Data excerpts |
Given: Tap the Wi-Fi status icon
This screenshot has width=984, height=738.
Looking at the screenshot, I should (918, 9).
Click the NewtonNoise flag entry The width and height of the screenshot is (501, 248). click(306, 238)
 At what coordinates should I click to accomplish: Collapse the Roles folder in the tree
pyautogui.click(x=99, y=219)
...
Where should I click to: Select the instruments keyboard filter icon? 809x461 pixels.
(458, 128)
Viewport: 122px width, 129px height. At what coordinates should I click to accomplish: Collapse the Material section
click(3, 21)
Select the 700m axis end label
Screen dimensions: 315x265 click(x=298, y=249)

What the task asks | Taking the records above, retype every line from the one with "This screenshot has width=984, height=738." down to the one with "Click the NewtonNoise", exactly and with nothing else.

Expected answer |
This screenshot has width=984, height=738.
Looking at the screenshot, I should (918, 9).
Click the NewtonNoise flag entry The width and height of the screenshot is (501, 248). click(306, 238)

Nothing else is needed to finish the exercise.